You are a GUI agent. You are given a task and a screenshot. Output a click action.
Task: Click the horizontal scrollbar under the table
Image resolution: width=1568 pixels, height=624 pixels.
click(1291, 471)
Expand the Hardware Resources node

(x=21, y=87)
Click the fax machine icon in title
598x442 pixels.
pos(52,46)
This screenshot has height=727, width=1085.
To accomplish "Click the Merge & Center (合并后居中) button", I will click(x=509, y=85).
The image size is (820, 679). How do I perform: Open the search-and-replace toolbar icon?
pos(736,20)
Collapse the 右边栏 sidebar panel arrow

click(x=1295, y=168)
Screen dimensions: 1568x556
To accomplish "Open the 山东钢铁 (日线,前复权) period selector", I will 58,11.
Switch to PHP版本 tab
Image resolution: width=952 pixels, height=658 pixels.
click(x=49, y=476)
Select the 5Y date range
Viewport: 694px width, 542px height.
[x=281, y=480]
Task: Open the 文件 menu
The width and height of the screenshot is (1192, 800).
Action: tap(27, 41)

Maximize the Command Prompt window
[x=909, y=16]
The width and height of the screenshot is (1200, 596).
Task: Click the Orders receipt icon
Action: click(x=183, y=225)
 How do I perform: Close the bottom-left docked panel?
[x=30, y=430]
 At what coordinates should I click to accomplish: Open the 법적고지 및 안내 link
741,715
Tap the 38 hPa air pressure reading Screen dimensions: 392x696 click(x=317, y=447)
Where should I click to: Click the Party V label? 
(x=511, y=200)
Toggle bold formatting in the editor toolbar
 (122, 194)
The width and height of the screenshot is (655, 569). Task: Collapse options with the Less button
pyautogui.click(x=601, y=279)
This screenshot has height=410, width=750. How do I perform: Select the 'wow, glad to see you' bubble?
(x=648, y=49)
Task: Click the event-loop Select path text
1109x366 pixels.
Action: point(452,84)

## Exercise aim
An exact written copy of every entry is the required answer.

## Exercise output
You are a GUI agent. You are given a task and a screenshot. Output a click action.
Task: Click the horizontal scrollbar under the table
Image resolution: width=1568 pixels, height=624 pixels.
click(1291, 471)
Expand the Hardware Resources node

(x=21, y=87)
Click the fax machine icon in title
598x442 pixels.
pos(52,46)
This screenshot has height=727, width=1085.
To accomplish "Click the Merge & Center (合并后居中) button", I will click(x=509, y=85).
The image size is (820, 679). How do I perform: Open the search-and-replace toolbar icon?
pos(736,20)
Collapse the 右边栏 sidebar panel arrow

click(x=1295, y=168)
Screen dimensions: 1568x556
To accomplish "Open the 山东钢铁 (日线,前复权) period selector", I will 58,11.
Switch to PHP版本 tab
Image resolution: width=952 pixels, height=658 pixels.
click(x=49, y=476)
Select the 5Y date range
Viewport: 694px width, 542px height.
[x=281, y=480]
Task: Open the 文件 menu
The width and height of the screenshot is (1192, 800).
Action: tap(27, 41)

Maximize the Command Prompt window
[x=909, y=16]
The width and height of the screenshot is (1200, 596).
Task: Click the Orders receipt icon
Action: click(x=183, y=225)
 How do I perform: Close the bottom-left docked panel?
[x=30, y=430]
 At what coordinates should I click to accomplish: Open the 법적고지 및 안내 link
741,715
Tap the 38 hPa air pressure reading Screen dimensions: 392x696 click(x=317, y=447)
Where should I click to: Click the Party V label? 
(x=511, y=200)
Toggle bold formatting in the editor toolbar
 (122, 194)
The width and height of the screenshot is (655, 569). Task: Collapse options with the Less button
pyautogui.click(x=601, y=279)
This screenshot has height=410, width=750. How do I perform: Select the 'wow, glad to see you' bubble?
(x=648, y=49)
Task: Click the event-loop Select path text
1109x366 pixels.
Action: point(452,84)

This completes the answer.